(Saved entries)
--------------------------------------------------

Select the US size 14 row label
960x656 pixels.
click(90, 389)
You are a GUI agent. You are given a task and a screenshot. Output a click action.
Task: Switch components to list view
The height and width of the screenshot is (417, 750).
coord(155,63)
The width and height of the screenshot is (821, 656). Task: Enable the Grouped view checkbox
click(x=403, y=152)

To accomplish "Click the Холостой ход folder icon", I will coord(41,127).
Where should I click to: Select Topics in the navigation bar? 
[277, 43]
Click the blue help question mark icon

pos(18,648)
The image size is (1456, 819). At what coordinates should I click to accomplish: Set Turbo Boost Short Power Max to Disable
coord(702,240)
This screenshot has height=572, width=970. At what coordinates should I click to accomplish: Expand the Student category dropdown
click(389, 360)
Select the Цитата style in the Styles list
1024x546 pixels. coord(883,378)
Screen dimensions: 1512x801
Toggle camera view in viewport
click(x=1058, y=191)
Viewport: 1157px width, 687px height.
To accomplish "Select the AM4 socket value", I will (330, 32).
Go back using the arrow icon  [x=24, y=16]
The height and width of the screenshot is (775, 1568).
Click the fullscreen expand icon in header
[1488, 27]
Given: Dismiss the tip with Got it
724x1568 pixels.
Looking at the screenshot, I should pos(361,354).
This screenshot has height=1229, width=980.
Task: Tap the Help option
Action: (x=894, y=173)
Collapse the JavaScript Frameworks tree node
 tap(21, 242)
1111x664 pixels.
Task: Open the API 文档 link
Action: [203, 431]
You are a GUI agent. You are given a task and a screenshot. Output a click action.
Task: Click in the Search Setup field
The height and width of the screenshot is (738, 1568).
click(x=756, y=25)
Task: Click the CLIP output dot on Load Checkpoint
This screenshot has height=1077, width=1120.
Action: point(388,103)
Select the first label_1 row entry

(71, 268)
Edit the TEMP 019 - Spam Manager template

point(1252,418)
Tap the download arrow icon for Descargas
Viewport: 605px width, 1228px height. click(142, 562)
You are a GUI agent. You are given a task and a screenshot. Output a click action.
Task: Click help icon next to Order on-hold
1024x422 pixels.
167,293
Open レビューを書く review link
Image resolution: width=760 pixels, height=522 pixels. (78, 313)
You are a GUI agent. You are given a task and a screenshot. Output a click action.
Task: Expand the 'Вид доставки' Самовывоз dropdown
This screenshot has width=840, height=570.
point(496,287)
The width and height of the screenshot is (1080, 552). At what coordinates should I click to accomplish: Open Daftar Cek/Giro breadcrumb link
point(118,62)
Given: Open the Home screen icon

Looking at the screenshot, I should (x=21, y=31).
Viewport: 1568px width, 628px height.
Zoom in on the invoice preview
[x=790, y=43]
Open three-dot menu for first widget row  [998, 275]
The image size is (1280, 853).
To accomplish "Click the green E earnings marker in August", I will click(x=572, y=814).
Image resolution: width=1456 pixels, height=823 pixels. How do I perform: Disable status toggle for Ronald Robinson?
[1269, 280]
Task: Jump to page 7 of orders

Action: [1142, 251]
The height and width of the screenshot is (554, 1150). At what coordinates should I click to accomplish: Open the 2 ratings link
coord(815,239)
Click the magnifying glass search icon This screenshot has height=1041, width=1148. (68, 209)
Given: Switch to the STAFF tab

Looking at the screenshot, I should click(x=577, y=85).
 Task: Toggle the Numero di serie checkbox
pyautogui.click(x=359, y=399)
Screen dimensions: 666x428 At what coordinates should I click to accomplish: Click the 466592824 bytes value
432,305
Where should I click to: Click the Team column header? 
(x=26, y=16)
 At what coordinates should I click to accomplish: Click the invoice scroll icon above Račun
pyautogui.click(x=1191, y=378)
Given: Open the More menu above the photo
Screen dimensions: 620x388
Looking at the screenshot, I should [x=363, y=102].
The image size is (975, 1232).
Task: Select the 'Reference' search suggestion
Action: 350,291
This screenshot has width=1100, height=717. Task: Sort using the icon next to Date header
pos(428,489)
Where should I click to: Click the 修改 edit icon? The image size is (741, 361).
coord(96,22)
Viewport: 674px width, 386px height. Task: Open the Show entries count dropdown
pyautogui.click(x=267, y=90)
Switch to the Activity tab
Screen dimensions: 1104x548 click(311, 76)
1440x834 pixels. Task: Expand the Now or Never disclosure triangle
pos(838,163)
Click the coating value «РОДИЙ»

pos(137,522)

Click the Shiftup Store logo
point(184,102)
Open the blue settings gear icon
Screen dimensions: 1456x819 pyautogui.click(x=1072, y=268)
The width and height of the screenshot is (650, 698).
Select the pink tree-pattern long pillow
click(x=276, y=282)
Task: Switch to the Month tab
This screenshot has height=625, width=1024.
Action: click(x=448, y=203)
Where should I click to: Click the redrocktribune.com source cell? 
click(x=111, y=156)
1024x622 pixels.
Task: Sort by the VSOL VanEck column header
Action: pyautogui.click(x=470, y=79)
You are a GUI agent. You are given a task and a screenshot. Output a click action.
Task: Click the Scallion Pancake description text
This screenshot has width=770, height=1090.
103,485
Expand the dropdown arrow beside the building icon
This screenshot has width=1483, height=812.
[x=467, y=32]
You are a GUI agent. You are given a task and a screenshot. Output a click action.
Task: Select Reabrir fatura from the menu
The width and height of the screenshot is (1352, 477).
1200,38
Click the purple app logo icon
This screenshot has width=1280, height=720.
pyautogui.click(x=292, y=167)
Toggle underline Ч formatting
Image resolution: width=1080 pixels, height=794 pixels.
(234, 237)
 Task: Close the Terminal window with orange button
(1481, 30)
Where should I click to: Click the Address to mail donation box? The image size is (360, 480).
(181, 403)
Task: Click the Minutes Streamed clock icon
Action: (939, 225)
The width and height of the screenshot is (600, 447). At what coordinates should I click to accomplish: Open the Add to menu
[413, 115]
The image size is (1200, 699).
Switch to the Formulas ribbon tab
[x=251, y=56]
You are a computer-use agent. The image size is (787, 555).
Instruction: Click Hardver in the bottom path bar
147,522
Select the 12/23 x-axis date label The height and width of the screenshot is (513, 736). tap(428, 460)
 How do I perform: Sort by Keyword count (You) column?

--------------------------------------------------

### What is expected
Going through the data above, count the lines where the string "will" appears, and answer with only that number.

### Solution to the problem
3